El Mar de Llamas
Proviene de los derretidos cimientos del mundo, a doscientos cincuenta kilómetros de profundidad. Un cristal tejido por otros cristales. Carbón puro, con cada uno de sus átomos unidos a cuatro vecinos equidistantes, un tejido en octaedro perfecto, sin igual en cuanto a dureza. Ya es viejo: insondable. Una cantidad incalculable de eones que ruedan en el pasado. La tierra gira, se encoge, se estira. Un año, un día, una hora, un enorme borbotón de magma recoge un tejido de cristales y los lleva hacia la superficie durante kilómetros y kilómetros de fuego ardiente, y lo enfría en el interior de un fabuloso y humeante xenolito de kimberlita y espera allí. El paso de un siglo tras otro. Lluvia, viento, kilómetros cúbicos de hielo. El lecho de roca se convierte en canto rodado. Los cantos rodados se convierten en piedra. El hielo se retira, se forma un lago, y galaxias de almejas de agua dulce abren sus millones de conchas hacia el sol y se cierran y mueren y el agua del lago se filtra.
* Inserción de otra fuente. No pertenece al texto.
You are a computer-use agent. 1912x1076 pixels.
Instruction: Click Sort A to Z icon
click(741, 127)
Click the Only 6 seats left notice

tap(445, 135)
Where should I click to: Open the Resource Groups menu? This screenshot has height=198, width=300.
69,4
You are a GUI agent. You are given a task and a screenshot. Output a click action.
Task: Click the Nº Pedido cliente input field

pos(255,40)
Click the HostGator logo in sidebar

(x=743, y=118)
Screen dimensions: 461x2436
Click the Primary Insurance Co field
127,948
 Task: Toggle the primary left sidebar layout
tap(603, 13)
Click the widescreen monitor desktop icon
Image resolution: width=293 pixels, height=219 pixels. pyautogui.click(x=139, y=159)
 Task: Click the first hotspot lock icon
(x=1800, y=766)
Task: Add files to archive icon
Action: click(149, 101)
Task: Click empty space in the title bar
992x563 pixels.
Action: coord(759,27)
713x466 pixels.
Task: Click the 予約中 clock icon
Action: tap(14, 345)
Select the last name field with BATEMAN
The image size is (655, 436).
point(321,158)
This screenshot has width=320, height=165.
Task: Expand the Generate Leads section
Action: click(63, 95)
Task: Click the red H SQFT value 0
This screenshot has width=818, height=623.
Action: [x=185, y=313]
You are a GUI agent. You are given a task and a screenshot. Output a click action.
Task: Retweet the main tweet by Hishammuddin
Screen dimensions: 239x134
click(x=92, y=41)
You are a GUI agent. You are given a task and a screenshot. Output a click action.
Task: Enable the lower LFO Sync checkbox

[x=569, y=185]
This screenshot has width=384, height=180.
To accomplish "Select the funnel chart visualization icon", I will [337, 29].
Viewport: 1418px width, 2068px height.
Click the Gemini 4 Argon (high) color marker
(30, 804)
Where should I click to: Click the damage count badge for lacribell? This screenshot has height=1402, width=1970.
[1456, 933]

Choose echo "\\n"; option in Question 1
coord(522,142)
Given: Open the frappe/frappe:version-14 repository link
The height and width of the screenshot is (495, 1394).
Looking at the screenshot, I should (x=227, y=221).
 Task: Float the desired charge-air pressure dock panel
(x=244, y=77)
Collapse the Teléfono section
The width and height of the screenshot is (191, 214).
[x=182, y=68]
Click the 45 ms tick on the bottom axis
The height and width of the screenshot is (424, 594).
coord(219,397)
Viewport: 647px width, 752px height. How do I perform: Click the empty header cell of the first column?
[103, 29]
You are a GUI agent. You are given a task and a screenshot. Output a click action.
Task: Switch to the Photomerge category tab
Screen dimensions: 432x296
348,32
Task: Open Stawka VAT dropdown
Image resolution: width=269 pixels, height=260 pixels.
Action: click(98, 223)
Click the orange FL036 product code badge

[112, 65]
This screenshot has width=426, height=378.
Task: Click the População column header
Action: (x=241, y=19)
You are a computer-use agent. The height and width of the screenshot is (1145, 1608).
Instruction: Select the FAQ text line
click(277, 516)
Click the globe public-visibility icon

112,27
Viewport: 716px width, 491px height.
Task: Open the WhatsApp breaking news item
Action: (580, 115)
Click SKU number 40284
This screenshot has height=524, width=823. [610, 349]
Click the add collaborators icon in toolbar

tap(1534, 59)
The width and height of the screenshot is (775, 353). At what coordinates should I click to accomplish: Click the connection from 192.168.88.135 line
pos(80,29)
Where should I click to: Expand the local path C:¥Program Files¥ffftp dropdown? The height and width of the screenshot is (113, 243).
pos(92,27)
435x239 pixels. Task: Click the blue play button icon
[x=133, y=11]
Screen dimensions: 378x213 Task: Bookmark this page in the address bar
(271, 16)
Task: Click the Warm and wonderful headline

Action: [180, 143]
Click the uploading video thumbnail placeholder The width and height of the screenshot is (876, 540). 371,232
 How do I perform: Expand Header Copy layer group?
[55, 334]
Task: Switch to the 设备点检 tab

Bosques de árboles prehistóricos se alzan y caen y se alzan otra vez en sucesión perpetua hasta que otro año, otro día, otra hora, cuando una tormenta araña una piedra que se ha desprendido de un cañón y la envía repiqueteando hasta un depósito aluvial, llama la atención de un príncipe que solo Dios sabe qué andaba buscando.
Es cortada y pulida, y por un instante pasa por las manos de los hombres. Otra hora, otro día, otro año. No es más que un bulto de carbón del tamaño de una castaña envuelto en algas, rodeado de conchas y caracolas, confundido entre los guijarros.